Apakah sesakit itu? 

Sebenarnya tidak. 

Karena aku sudah memperkirakan hal ini akan terjadi, momen seperti ini akan aku alami, tapi tidak ada dalam pikiranku bahwa semuanya akan terjadi begitu cepat. 


"He's nothing to u! U have no right to do anything for him. Giving, advising, rebuking, scolding, teaching him, and whatever it is. Moreover, intending to take it from me, from us."


Seperti pelangi yang dihapus pasti, seperti petir di siang bolong dikala matahari terang benderang, seperti tersungkur saat berjalan di tanah tanpa berbatu, seperti diludahi tanpa tapi, seperti hamparan pasir yang dipenuhi cucuk berduri, tidak ada bandingannya jika memang diibaratkan seperti itu. 

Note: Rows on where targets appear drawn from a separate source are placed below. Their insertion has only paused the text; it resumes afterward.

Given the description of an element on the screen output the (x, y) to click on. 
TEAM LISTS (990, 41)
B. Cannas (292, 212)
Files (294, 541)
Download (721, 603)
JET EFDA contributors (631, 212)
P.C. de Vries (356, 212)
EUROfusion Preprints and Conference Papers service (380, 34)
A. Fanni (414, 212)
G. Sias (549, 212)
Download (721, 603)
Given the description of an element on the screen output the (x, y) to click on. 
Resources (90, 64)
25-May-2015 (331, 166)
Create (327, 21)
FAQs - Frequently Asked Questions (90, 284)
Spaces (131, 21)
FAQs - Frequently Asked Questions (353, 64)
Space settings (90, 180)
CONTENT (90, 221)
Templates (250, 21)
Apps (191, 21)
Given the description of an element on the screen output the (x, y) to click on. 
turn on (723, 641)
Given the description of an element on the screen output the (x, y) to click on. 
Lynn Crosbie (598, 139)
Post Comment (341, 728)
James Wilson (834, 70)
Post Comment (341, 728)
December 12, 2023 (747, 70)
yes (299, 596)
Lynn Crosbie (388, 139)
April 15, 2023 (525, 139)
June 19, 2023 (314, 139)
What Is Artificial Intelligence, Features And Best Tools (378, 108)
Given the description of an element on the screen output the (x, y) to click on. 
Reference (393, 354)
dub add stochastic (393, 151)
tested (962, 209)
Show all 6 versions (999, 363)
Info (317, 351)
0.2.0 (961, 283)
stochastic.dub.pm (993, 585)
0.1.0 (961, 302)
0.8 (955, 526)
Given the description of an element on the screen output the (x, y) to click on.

Aku tidak akan pernah kecewa kepada mereka, tapi aku hanya sedikit kecewa pada diri sendiri yang malah menempatkan dirinya di hati terdalam seperti berlian. 

Padahal aku juga tau bahwa berlian itu bukanlah milikku, seharunya aku lebih dari sadar bahwa diriku bukanlah tempat yang tepat untuk dijadikan sebagai singgasana itu, sekalipun berlian itu nyaman dan tenang ketika diperlakuan sebagaimana mestinya. 

Aku cuci, aku usap, aku buang beberapa debu yang menempel, aku puji, aku banggakan, aku perlihatkan kepada semua orang, aku rawat, aku obati beberapa luka yang ada, aku ganti dengan sedikit kebahagiaan yang aku usahakan dengan segala semampuku, aku lindungi dari terik matahari, aku payungi dari hujan yang turun dengan silih berganti, aku alasi dengan hamparan kain bersih dan wangi, aku selimuti dari dinginnya udara, aku selalu menatap matanya disaat dia berbicara tanpa koma, mendengarkan semua ceritanya tanpa titik, bahkan aku pernah menyeka air matanya disaat dia menangis sedih, "sedikit" merangkulnya disaat dia rapuh dan kecewa oleh mereka, dan sampai aku sadar.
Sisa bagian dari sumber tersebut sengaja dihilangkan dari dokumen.